Measuring Travel Risk
Measuring risk is a simple equation. Whether measuring financial risk, reputation risk, operational risk, or travel risk, the basic equation is the same. Risk is the measurement of threats and vulnerabilities that affect a successful outcome.
Businesses typically do not have a problem measuring financial risk or operational risk, but when it comes to travel, there is a very noticeable lack of attention.
Measuring travel risk requires some inward focus on areas that are lacking in the organization, regarding safety. It is necessary to measure organization and traveler vulnerability. Gathering the data points to paint an accurate picture can be challenging.
Many companies will attempt to cover the area of risk analysis by contracting a third-party intelligence or travel risk company. These organizations will provide “risk maps” that show the risk level in countries and sometimes, cities. The issue with these so-called "risk maps" is that the risk equation being used is not measuring risk but threats.
Threat analysis is important and must be done to provide accurate risk analysis, but without specific data regarding organization and personal vulnerability, the risk picture is incomplete and often inaccurate.
Risk Assessment Process
To gain an accurate risk assessment, managers should follow this formula;
1. Identify threats at a country or city level in the following categories;
2. Using the threat information, develop a strategic level threat assessment for anticipated or current travel locations.
This is the baseline for starting the traveler risk assessment.
3. Identify organization vulnerabilities like crisis response gaps, lack of policy, inexperience travelers and leadership.

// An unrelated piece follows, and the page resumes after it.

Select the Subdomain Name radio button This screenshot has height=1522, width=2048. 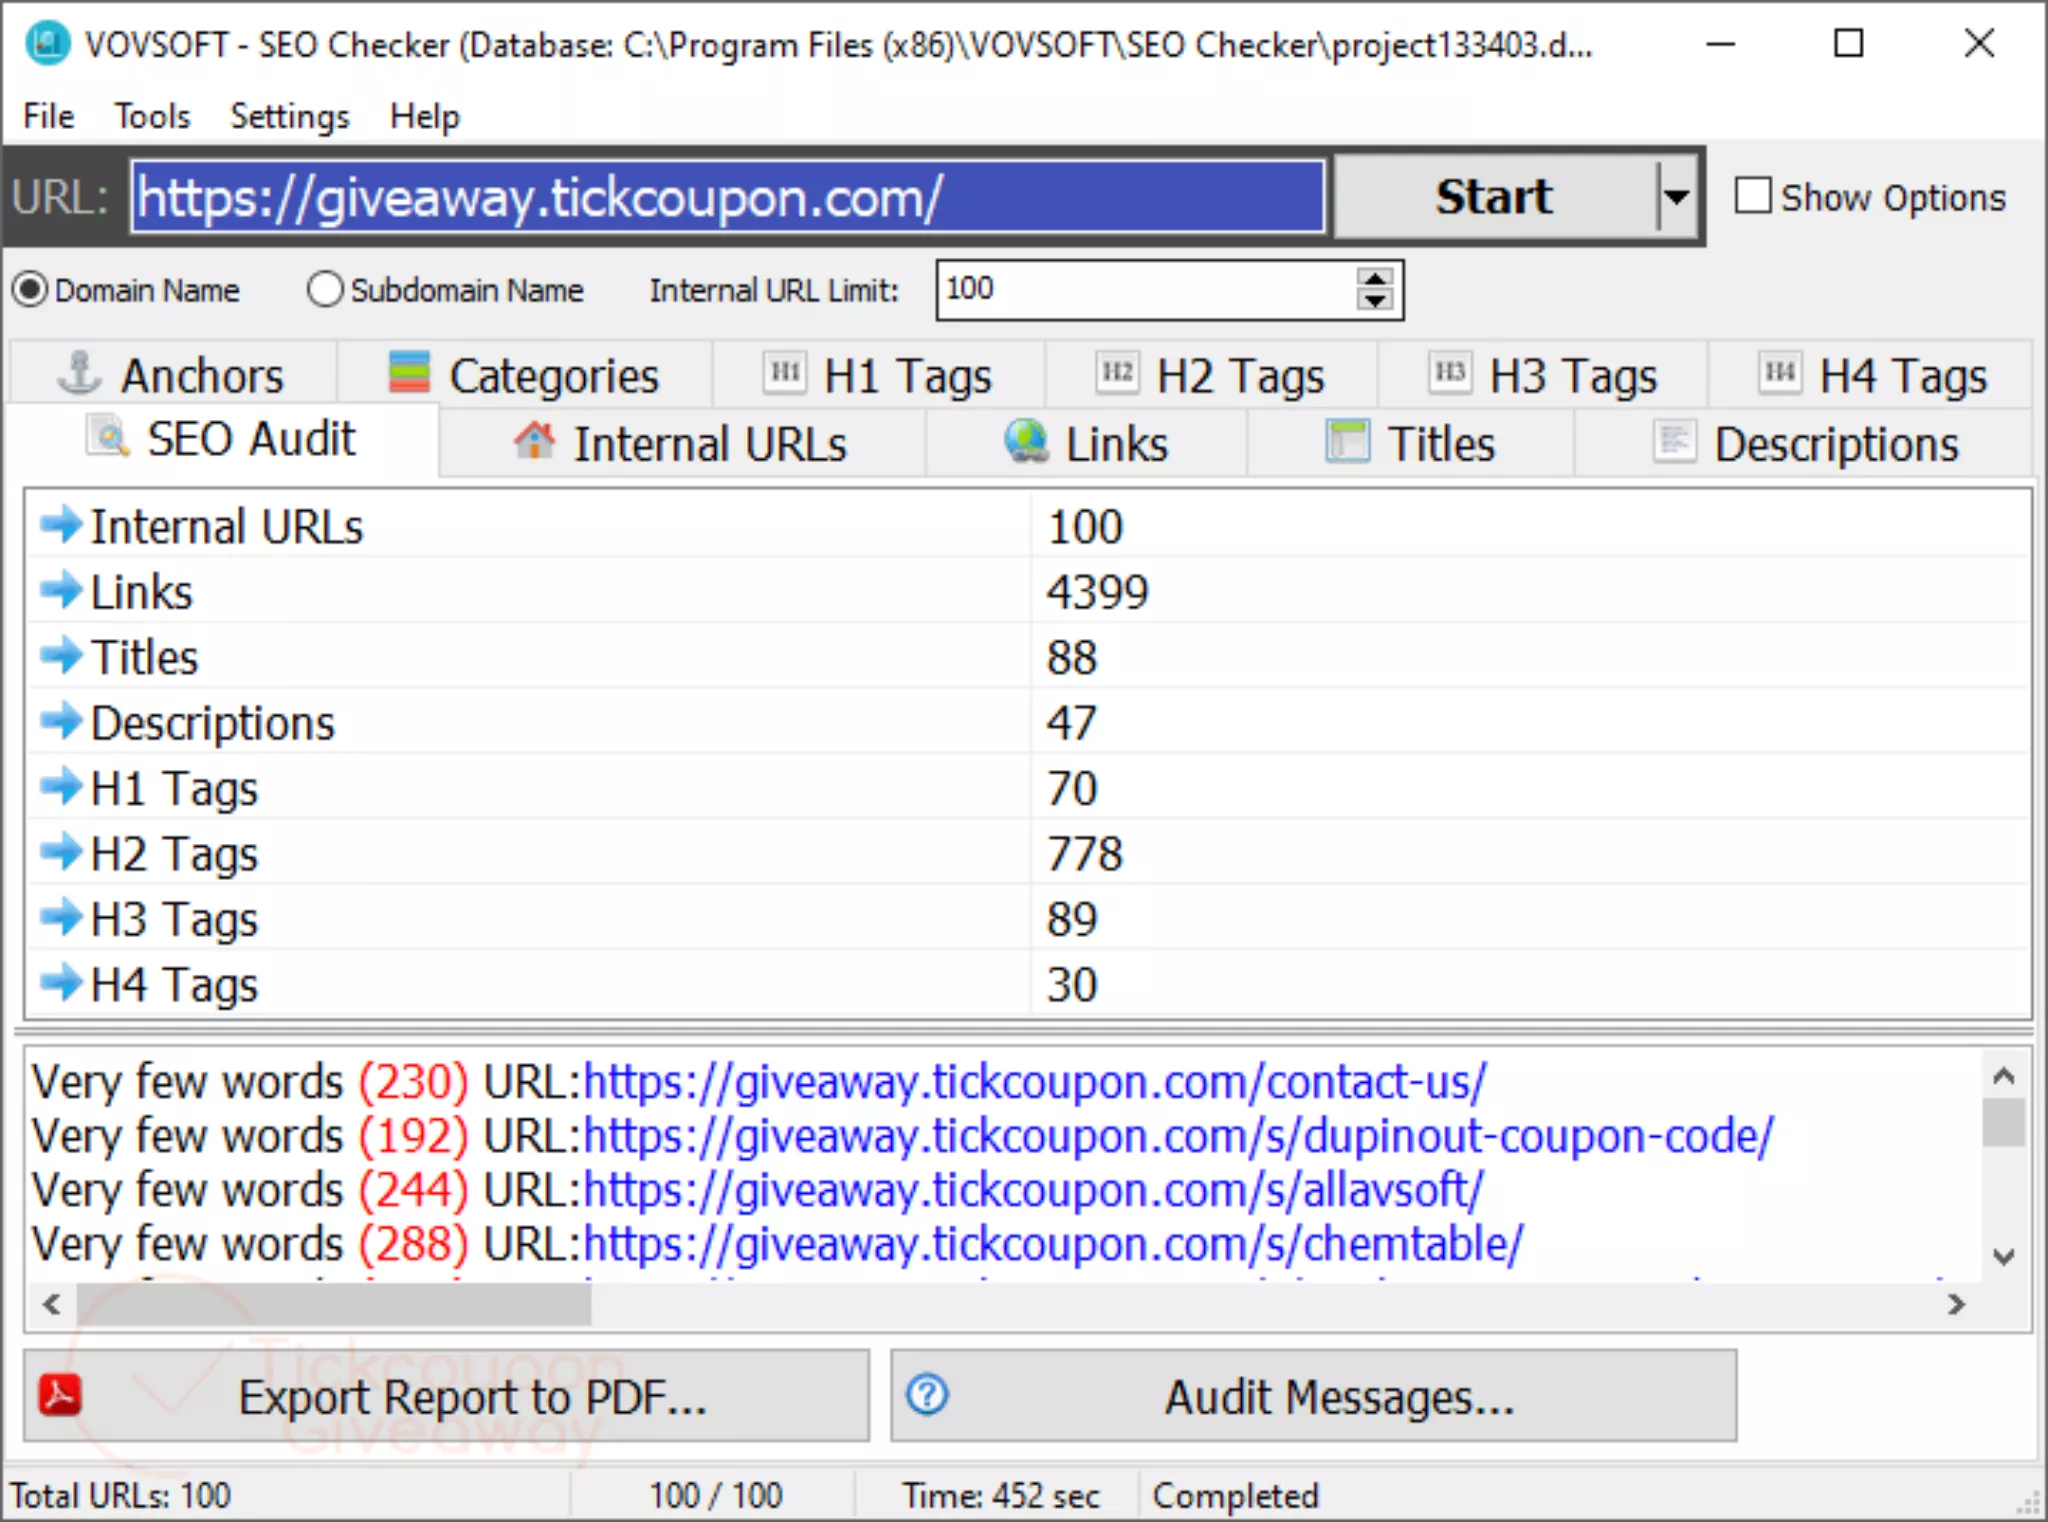coord(324,290)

If the organization is unable to remedy or strengthen their vulnerability, the TRM Program personnel must factor the inability to change or lack of response as an organization vulnerability.
4. Identify personnel traveling as well as general itinerary information (preferably before booking).

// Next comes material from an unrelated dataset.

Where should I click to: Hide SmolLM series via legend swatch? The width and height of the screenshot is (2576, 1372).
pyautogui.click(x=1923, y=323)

5. Collect data regarding individual vulnerability including;
Travel frequency: More travel can mean more experience as well as more risk exposure. Lots of travel or no travel typically means higher vulnerability levels.

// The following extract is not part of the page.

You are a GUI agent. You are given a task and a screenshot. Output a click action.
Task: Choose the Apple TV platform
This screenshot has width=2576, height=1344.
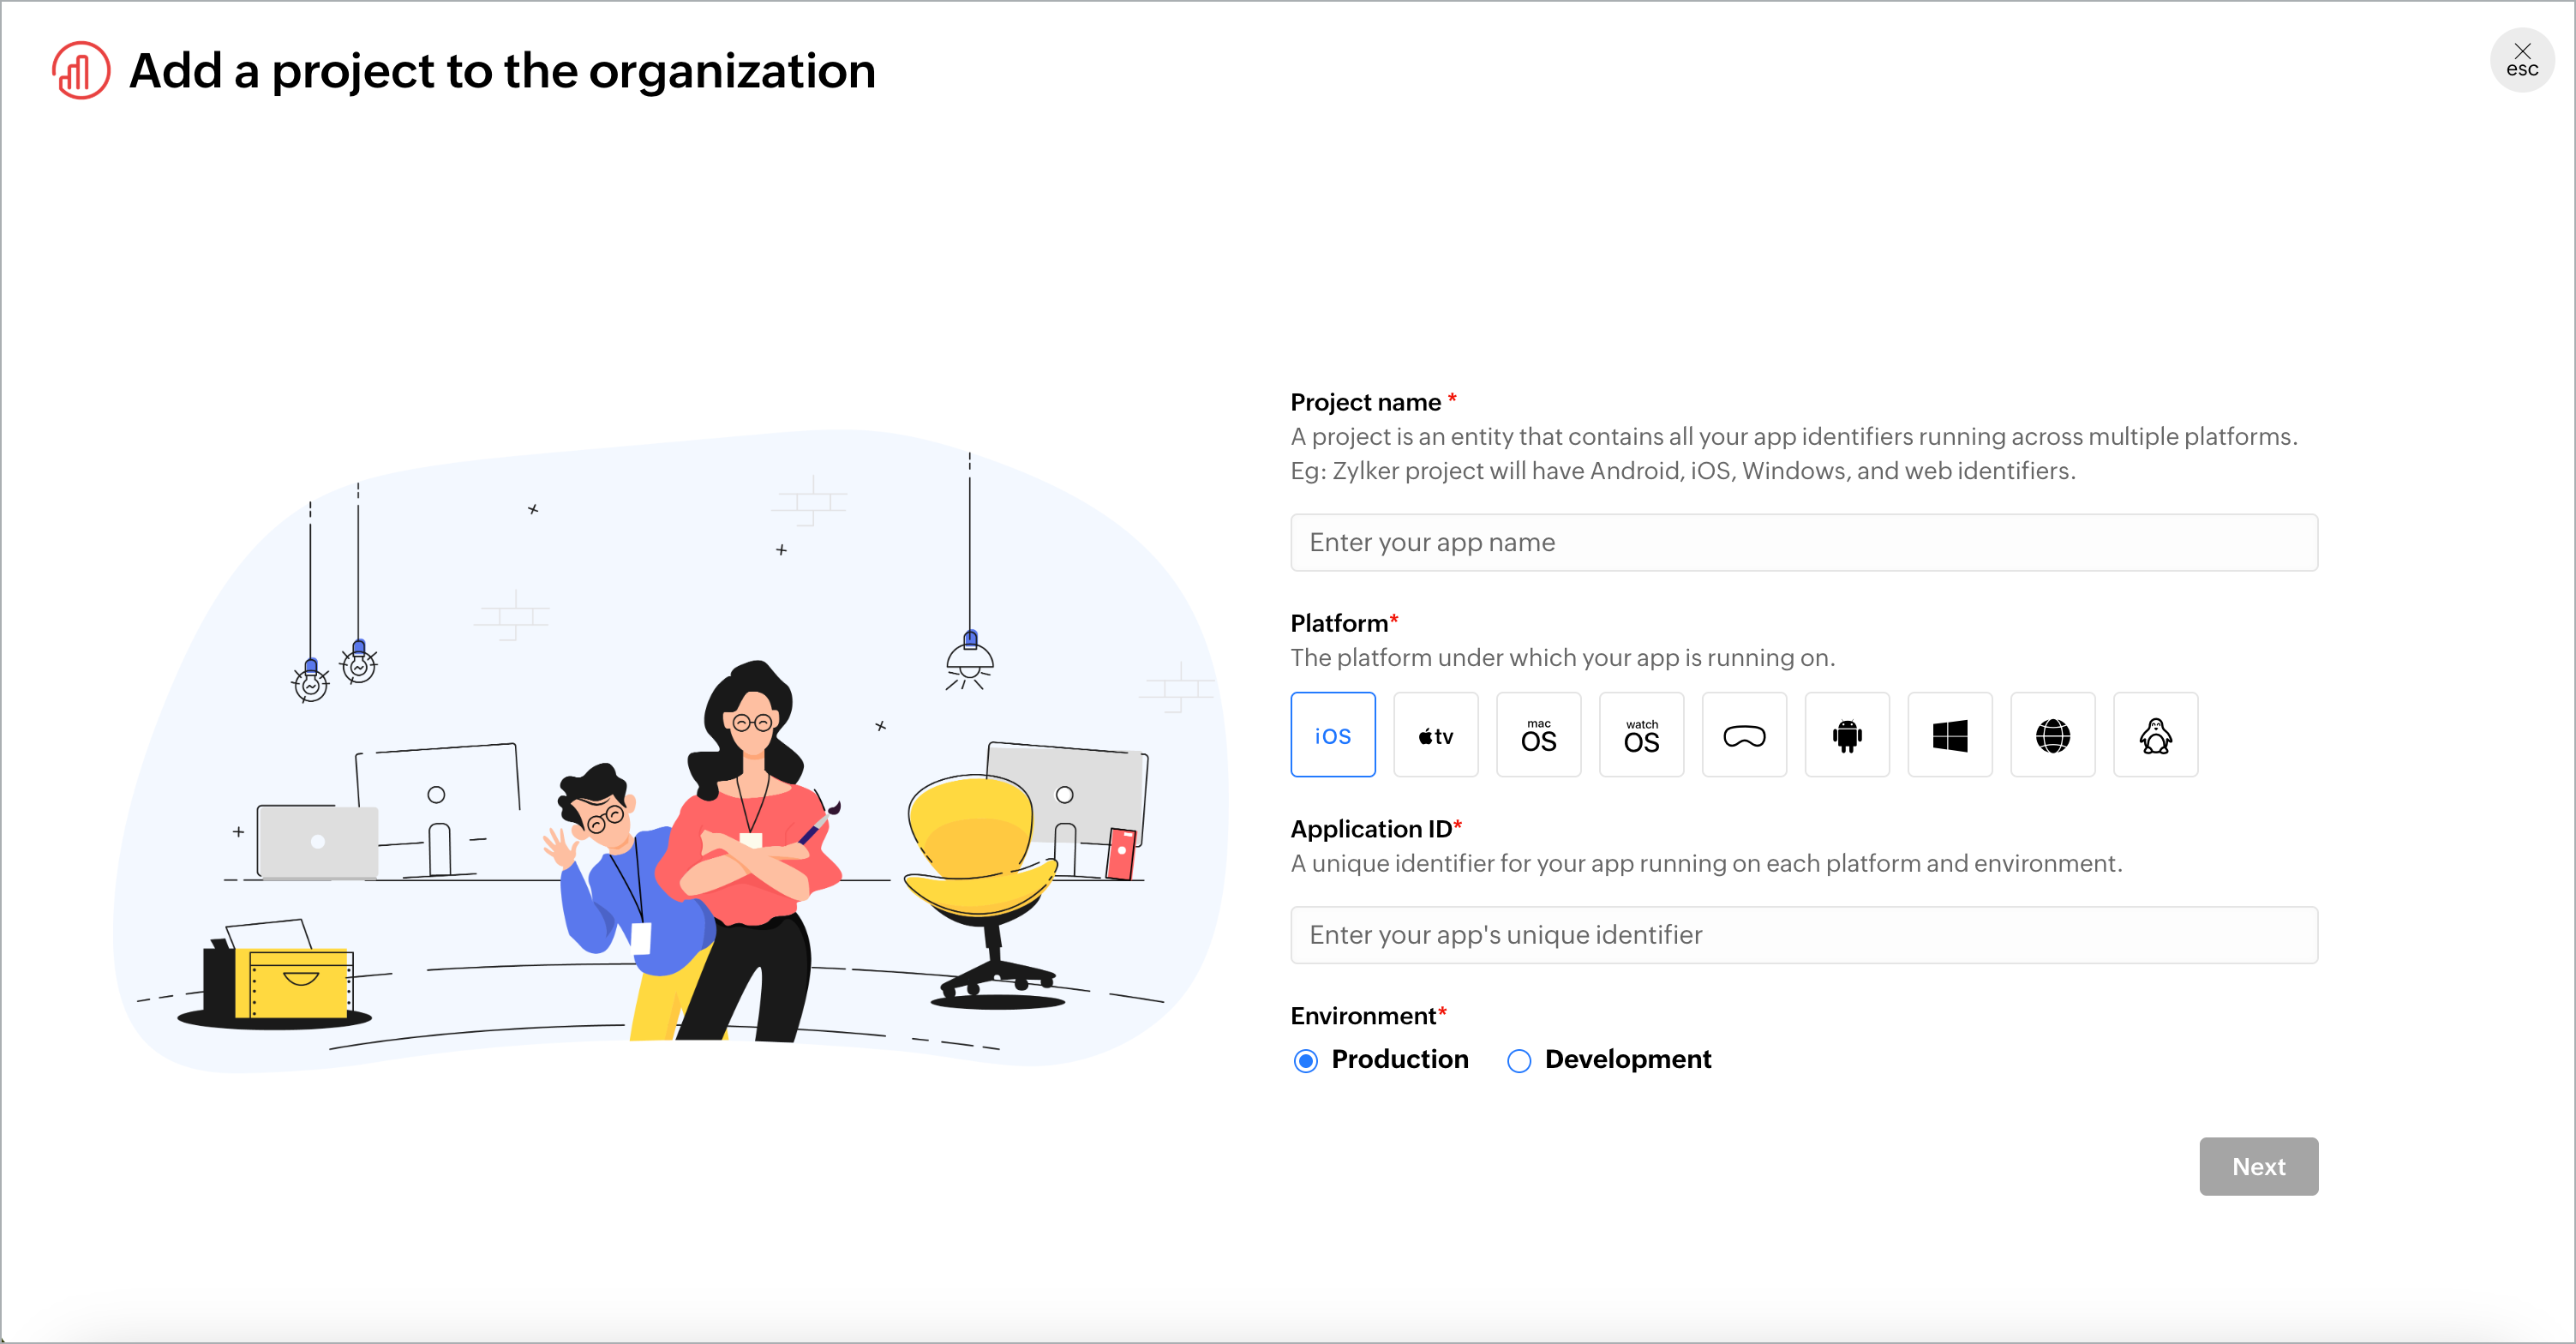point(1435,735)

Training: Does the travelers have training in first aid, first responder, emergency medical technician, physician, law enforcement, military or crisis management? Any of these can lower the travelers vulnerability as well as those traveling with that individual.
Gender: Regardless of personal views, there are locations that severely discriminate against individuals based on gender or who an individual identifies as (transgender, gender fluid, non-binary).
Nationality: Many destinations will discriminate against an individual based on their nationality or even deny entry.
Religion: Although the TRM Program personnel may not be able to ask for this information, a general guideline regarding religion can be disseminated to individual travelers based on their destination.
LGBTQ: Most organizations cannot collect this information unless it is voluntarily given. It is still important to cover the potential for discrimination, detention and harm to an individual based on their sexual identity.
Visa: It is critical that TRM personnel know what type of visa the traveler is requesting or has already retained, to verify that it is correct, and the traveler is not going into a country on a tourist visa, to conduct business.
6. Using a risk matrix, calculate the vulnerability and threat data to determine the over all risk level.
7. Identify threats and vulnerabilities that can be mitigated. For example, hire a driver service in a location that taxi services and public transportation are deemed to be high threat.
8. Recalculate the risk level to determine the residual risk based on what was mitigated.
9. Determine the benefit of the trip compared to the potential for crisis.
This risk assessment process given is just one way to determine risk, although this model has been used in numerous organizations from small businesses to fortune 100 companies. It is a proven method that will leave very little to chance if used properly.